II. Identifying specific opportunities – the need for systematism

This scope of applicability is now so broad that corporates are exploiting machine learning in five different ways (see Figure 2):

Figure 2: Five areas where corporates are exploiting machine learning

1. Enhanced “core business” prediction
Predictive analytics has been used for years to support many aspects of business decision-making – particularly in Marketing and Risk management. Machine learning’s ability to accommodate vastly greater numbers of predictive variables and variable relationships, across both structured and unstructured data (e.g., text, voice) alike, and to dynamically improve predictive power as new data is received means both that historical models may need upgrading, but also that predictive analytics is being applied in new business domains (e.g., evaluating the level of people risk faced by an organisation as a function of a multitude of internal behavioural practices, evaluating the level of compliance risk posed by specific client interactions, etc.). The intelligent enablement of (even formerly non-IP addressable) physical devices and equipment is bringing active end-to-end flow optimisation, fault prediction and root cause analysis to great swathes of heavy and light industry operations that hitherto have been operations management blind-spots. Business functions that historically may have had little ex-ante predictive analytics deployed for management purposes are now firmly within scope (e.g., Supply chain management, Finance and risk operations, Health and safety, etc.).

2. Automation
At least three types of automation solutions are being deployed, described below in loosely decreasing order of maturity:

  • Extractive. The automated extraction of structured information from unstructured sources (e.g., liability provisions extracted from supplier contracts in the context of M&A due diligence, automated searches for adverse media reports assessing new client risk, etc.)
####################
Rewrite the machine learning text, starting with "2. Automation" and going on through "client risk, etc.)", changing "supplier contracts" to "vendor agreements". Rely only on the machine learning text.
####################
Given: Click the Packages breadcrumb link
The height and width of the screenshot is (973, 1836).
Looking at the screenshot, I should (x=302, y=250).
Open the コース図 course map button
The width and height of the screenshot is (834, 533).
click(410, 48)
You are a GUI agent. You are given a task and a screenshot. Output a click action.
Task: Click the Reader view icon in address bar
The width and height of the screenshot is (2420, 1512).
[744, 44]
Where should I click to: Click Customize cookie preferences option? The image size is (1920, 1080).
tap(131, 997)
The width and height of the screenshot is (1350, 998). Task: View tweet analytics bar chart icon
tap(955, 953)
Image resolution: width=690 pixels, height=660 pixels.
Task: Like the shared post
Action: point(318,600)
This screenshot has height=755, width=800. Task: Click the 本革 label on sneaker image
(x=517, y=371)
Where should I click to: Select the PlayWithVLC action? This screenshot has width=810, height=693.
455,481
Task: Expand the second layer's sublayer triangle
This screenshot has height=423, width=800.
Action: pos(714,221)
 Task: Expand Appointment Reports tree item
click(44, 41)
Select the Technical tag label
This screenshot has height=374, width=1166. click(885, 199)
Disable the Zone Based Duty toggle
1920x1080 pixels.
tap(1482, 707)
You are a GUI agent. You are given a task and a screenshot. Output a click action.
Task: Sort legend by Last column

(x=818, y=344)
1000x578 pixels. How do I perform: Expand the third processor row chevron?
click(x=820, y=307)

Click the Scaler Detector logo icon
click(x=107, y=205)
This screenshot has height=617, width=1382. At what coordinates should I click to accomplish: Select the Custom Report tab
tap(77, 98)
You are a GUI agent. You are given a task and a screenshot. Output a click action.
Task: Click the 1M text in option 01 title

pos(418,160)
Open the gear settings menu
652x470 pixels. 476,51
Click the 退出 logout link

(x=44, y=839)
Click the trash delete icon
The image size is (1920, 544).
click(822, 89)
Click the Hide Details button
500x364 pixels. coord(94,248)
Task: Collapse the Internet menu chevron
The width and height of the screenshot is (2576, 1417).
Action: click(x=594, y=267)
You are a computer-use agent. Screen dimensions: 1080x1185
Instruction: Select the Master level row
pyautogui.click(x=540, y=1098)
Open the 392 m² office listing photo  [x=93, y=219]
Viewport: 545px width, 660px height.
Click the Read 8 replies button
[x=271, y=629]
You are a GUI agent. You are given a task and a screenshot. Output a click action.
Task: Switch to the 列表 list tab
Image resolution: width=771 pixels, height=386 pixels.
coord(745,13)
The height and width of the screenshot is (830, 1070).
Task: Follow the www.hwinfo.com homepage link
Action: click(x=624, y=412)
####################
▶ RESPONSE TO THIS EXERCISE
2. Automation
At least three types of automation solutions are being deployed, described below in loosely decreasing order of maturity:

  • Extractive. The automated extraction of structured information from unstructured sources (e.g., liability provisions extracted from vendor agreements in the context of M&A due diligence, automated searches for adverse media reports assessing new client risk, etc.)